• STATED PROBLEM A: Reproduce the passage of the marriage equality post below word for word, starting at "Some say that" and ending at "of marriage status.".
• STATED PROBLEM B: How many lines of the records below contain the string "toolbar", with case counting? Reply with the number alone.

--- BEGIN SUPPLIED TEXT ---

Thursday, July 9, 2009

WHAT?! You mean marriage equality (or some semblance thereof) doesn't fix EVERYTHING?!?!

OMG!!111!! SO SURPRIZED LOL!!!??!?!1111one

Gay marriage legal from today in Hungary, but gap in rights persists

"These life partnerships will be guaranteed the same tax, employment, social and immigration benefits as heterosexual marriages. Gay couples will be barred from adopting children and taking their spouse's name, however."

It's great that Hungary wants to give queer couples some rights. Absolutely fantastic! But obviously, it's not fixing everything that is wrong with how the Hungarian government views queers. This is also the case in other places around the world that have marriage equality.

I have actually heard more than one queer advance the argument that marriage equality will fix everything. Let's discuss this viewpoint.

FACT: Marriage is not the end-all, be-all, magic cure for inequality. QUESTION: Why isn't that more obvious to people? (</Dwight Schrute>)
Even if marriage were to grant life partners all the rights they deserve, that would still mean you'd have to get married to gain those rights. Not everyone wants to make that legal commitment. Not everyone has a partner with whom they can do so.

Some say that marriage will show our culture that giving queer life partners these rights will show that the world won't collapse, etc. when teh gheys can get their gheymarriage. Then, the state will take action and grant all queers these rights regardless of marriage status.

That's not okay. No one should have to wait to get equal rights. It's not fair to give some queers rights while others sit back and wait.

For these reasons, it is not useful for us to focus on marriage equality as our sole cause.

--- END SUPPLIED TEXT ---
--- BEGIN THE DATA ---

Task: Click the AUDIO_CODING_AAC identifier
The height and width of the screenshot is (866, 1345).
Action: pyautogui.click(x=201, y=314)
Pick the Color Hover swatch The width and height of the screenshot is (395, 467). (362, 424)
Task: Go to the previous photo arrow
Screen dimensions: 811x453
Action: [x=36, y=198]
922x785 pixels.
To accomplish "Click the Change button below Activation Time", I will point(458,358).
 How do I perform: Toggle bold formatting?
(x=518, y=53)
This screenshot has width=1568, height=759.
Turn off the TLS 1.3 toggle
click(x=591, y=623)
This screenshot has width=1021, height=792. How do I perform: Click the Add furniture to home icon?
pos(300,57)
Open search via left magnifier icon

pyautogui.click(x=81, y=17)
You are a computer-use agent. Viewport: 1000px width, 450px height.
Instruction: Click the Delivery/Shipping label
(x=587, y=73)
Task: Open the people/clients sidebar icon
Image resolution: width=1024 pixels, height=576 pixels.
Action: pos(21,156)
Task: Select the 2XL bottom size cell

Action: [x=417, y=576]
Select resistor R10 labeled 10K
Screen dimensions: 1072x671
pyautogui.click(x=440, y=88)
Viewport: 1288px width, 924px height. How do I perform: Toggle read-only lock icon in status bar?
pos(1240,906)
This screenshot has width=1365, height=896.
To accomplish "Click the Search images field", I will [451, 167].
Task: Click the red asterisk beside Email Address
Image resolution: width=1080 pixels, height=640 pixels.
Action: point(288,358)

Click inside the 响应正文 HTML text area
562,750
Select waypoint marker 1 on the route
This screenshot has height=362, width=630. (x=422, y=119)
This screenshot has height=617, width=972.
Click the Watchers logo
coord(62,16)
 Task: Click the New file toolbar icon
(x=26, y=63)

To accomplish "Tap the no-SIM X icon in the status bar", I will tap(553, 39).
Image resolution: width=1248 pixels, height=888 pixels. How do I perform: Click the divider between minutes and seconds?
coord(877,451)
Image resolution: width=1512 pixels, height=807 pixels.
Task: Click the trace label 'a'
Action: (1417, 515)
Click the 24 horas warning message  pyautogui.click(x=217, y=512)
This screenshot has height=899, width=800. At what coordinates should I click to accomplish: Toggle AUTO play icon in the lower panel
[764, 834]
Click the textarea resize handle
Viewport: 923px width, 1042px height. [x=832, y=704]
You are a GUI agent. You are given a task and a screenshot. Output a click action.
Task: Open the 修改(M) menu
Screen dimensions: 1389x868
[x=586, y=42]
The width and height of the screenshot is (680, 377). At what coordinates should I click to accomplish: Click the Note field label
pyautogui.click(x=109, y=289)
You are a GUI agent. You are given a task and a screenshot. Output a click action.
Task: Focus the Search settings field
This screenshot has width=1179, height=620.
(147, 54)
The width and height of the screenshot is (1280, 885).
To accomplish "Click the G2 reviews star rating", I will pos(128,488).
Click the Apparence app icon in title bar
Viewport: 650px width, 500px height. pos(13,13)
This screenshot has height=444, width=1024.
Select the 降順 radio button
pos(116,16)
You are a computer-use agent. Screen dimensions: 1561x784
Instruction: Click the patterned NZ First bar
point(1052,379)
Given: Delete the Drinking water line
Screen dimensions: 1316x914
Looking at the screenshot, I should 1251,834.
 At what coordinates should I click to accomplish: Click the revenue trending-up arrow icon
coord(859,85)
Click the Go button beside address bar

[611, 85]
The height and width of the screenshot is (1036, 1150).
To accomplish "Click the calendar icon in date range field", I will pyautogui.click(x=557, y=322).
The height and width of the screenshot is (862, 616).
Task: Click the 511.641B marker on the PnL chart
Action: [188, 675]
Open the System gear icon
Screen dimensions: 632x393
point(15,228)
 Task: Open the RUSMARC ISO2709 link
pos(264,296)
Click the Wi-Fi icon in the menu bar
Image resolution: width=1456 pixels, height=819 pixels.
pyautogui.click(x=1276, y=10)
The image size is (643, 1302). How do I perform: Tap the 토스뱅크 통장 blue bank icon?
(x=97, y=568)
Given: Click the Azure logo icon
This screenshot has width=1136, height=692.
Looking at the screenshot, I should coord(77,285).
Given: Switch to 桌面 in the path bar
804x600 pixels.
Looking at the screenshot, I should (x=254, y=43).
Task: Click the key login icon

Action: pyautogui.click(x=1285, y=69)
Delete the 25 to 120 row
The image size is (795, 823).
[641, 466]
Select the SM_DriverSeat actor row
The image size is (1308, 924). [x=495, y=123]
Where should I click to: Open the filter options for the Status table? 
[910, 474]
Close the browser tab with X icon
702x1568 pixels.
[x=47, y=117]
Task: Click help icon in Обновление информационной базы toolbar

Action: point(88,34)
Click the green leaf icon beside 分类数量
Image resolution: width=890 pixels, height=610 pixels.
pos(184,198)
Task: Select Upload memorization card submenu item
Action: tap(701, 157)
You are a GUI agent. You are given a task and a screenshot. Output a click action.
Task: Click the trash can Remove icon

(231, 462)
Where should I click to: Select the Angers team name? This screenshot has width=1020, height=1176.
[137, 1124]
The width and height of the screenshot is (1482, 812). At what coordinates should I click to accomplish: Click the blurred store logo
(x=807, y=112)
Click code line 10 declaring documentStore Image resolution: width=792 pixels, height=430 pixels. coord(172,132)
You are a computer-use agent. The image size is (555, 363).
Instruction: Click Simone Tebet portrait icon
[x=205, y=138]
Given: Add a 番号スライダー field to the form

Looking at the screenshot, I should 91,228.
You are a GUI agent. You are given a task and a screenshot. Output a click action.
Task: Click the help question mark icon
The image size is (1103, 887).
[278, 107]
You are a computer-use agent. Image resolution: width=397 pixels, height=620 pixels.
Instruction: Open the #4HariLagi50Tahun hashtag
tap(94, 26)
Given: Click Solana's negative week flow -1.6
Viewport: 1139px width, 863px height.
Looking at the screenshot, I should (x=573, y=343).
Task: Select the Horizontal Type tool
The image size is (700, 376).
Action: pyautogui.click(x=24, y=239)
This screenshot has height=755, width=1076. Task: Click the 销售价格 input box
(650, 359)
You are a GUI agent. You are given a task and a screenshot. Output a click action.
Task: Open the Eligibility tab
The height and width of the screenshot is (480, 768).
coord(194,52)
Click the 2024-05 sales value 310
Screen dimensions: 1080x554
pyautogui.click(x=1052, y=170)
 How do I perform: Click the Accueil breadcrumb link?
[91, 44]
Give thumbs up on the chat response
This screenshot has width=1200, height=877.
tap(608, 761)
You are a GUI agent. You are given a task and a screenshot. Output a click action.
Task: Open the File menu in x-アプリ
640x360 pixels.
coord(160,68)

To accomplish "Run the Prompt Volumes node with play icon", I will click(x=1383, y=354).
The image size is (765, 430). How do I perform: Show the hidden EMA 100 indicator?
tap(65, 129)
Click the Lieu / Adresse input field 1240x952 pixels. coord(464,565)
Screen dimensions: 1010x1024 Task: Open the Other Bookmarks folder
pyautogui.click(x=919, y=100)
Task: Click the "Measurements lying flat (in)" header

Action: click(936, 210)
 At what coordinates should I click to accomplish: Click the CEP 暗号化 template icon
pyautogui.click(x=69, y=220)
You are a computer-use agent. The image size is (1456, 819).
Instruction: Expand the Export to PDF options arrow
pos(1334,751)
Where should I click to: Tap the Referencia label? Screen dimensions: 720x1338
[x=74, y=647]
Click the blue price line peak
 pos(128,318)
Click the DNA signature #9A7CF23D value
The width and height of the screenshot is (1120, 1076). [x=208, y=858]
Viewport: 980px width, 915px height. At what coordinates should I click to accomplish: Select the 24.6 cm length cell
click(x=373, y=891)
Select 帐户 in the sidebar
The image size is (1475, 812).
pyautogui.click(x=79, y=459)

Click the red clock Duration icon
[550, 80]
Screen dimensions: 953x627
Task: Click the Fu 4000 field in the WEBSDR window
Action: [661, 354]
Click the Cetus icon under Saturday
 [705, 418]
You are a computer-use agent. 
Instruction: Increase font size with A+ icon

--- END THE DATA ---

• FULL SOLUTION A:
Some say that marriage will show our culture that giving queer life partners these rights will show that the world won't collapse, etc. when teh gheys can get their gheymarriage. Then, the state will take action and grant all queers these rights regardless of marriage status.

• FULL SOLUTION B: 2